The P.A.’s hatred of Jews supersedes even its deep-seated loathing for its bitter rival Hamas. About two weeks after the Oct. 7 massacre, the P.A.’s Religious Affairs Ministry released a document with guidelines for sermons to be given in mosques that referenced Islamic verses calling for the murder of Jews.
As a matter of fact, in the arena of inciting murder within the territories it controls, the P.A. had done quite “well” on its own long before Oct. 7. The Ramallah lynching (2000) and the horrendous slaughter of the Fogel family (2011)—neither carried out by Hamas in Gaza, but by Palestinian terrorists in Judea and Samaria—are proof of it.
Under these circumstances, Israel has been trying to maintain a degree of security cooperation with the P.A., knowing full well that this is far from being a sustainable arrangement. In fact, in northern Samaria, which to date presents one of the greatest challenges to Israel’s security, the P.A. has no real influence. The city of Jenin and its refugee camp in particular have become a lethal terror haven, responsible for about 50 shooting attacks in just one year.
In addition, most polling indicates that Hamas enjoys overwhelming support among the Palestinian population of Judea and Samaria. Shortly after the murderous rampage of Oct. 7, Hamas successfully incited Palestinians in Hebron, Hawara and other places to participate in violent riots with the potential to ignite the entire area.
It appears, then, that there is no essential difference between the P.A. and Hamas. Although Hamas justifies its war crimes along religious lines and Fatah tends to speak in more nationalistic terms, both seek the annihilation of the Jewish state. Therefore, the danger of both should be equally alarming. In fact, the only reason an attack similar in scale and brutality to Oct. 7 has not taken place in Judea and Samaria is due to Israel’s military presence.
In this context, it is crucial to understand that an effective security presence goes hand in hand with the establishment and nurturing of civilian communities in the territory. Since the military must protect the civilian communities and the roads leading to them, the existence of approximately 250 Jewish communities in Judea and Samaria translates into 250 points around which the military is active, making it very difficult for terror to thrive.
The opposite is also true. The uprooting of four Jewish communities near Jenin as part of the 2005 disengagement is a perfect example. The entire area in and surrounding Jenin has become a breeding ground for terror, forcing the IDF to make repeated incursions to restore law and order.
Therefore, the IDF’s control of Judea and Samaria, coupled with the presence of flourishing civilian communities, is key to thwarting terror plots to carry out mass-casualty incidents.
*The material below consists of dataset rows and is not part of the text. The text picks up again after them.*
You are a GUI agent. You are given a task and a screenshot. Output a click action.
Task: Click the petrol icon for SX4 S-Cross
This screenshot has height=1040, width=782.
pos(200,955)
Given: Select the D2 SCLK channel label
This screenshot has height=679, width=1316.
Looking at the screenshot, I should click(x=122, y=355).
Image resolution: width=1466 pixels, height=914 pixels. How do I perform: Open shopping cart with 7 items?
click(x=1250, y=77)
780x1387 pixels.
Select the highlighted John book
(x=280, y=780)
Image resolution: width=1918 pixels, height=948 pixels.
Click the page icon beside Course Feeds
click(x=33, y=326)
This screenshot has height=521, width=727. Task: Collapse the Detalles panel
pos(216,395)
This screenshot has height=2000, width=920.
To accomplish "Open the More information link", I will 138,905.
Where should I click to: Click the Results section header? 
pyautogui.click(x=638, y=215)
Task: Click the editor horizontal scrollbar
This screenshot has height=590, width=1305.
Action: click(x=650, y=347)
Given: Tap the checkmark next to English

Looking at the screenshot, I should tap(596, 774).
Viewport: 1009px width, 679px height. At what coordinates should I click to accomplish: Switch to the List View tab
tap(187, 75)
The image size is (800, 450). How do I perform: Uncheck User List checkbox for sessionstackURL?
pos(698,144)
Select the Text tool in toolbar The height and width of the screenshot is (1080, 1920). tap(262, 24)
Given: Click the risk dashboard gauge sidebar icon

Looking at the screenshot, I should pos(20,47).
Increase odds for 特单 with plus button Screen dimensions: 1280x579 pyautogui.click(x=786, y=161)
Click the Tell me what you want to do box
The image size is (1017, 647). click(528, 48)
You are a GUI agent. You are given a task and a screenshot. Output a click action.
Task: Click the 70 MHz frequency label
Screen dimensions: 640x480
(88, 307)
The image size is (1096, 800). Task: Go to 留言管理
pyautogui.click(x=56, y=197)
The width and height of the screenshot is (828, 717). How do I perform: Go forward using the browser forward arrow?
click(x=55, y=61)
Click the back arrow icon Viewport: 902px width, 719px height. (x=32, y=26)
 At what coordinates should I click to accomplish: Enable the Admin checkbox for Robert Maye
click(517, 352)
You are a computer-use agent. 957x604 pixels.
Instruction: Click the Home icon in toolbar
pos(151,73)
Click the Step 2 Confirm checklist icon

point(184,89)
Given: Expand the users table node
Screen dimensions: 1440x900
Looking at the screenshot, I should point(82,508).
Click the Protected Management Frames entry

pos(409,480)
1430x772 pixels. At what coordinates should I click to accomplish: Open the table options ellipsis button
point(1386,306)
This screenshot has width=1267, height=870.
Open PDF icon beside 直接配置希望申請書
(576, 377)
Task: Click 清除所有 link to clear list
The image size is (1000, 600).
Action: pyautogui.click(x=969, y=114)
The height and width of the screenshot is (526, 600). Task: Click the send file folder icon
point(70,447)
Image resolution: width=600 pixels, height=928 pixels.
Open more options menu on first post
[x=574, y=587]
This is why, despite routine Palestinian threats, we have not seen rockets being shot into the heart of Israel from Judea and Samaria. Nor have we seen terrorist-owned Toyota pickups like those that charged into Ofakim on Oct. 7 on the streets of Tel Aviv, despite Tel Aviv being only 20 kilometers from Samaria.
It is time for the State of Israel to view Judea and Samaria as an asset rather than a liability and to treat it as such. Israeli decision-makers should make clear, both domestically and internationally, that the option of loosening either military or civilian control over Judea and Samaria, let alone an Israeli retreat from these strategically critical territories, is not on the table.
On Oct. 7, Israel failed to prevent Hamas’s lethal attack from the relatively small Gaza Strip. While Israel cannot undo this unfathomable tragedy, it must work to prevent the strengthening of a second hostile entity in Judea and Samaria. This is the only way to ensure that the moral imperative of “Never Again” is given concrete meaning on the ground.
Published in JNS, December 14, 2023.